What is needed: Each line of the material below with the word "will" is to be reported.
"""
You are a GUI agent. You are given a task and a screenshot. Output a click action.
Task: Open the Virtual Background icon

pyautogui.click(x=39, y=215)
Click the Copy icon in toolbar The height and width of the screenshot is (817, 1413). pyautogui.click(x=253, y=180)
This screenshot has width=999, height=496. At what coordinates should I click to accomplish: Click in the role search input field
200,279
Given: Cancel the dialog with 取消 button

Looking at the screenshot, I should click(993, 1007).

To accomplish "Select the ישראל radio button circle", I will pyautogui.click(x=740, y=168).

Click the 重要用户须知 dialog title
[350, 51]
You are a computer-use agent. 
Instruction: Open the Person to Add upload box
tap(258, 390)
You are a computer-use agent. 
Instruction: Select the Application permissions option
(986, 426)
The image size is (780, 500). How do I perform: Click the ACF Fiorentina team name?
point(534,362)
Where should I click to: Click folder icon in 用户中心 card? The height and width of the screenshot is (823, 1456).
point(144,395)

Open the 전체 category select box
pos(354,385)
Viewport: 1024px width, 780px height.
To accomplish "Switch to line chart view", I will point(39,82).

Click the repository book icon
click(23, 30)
"""
Solution below:
To accomplish "Select the ישראל radio button circle", I will pyautogui.click(x=740, y=168).
To accomplish "Switch to line chart view", I will point(39,82).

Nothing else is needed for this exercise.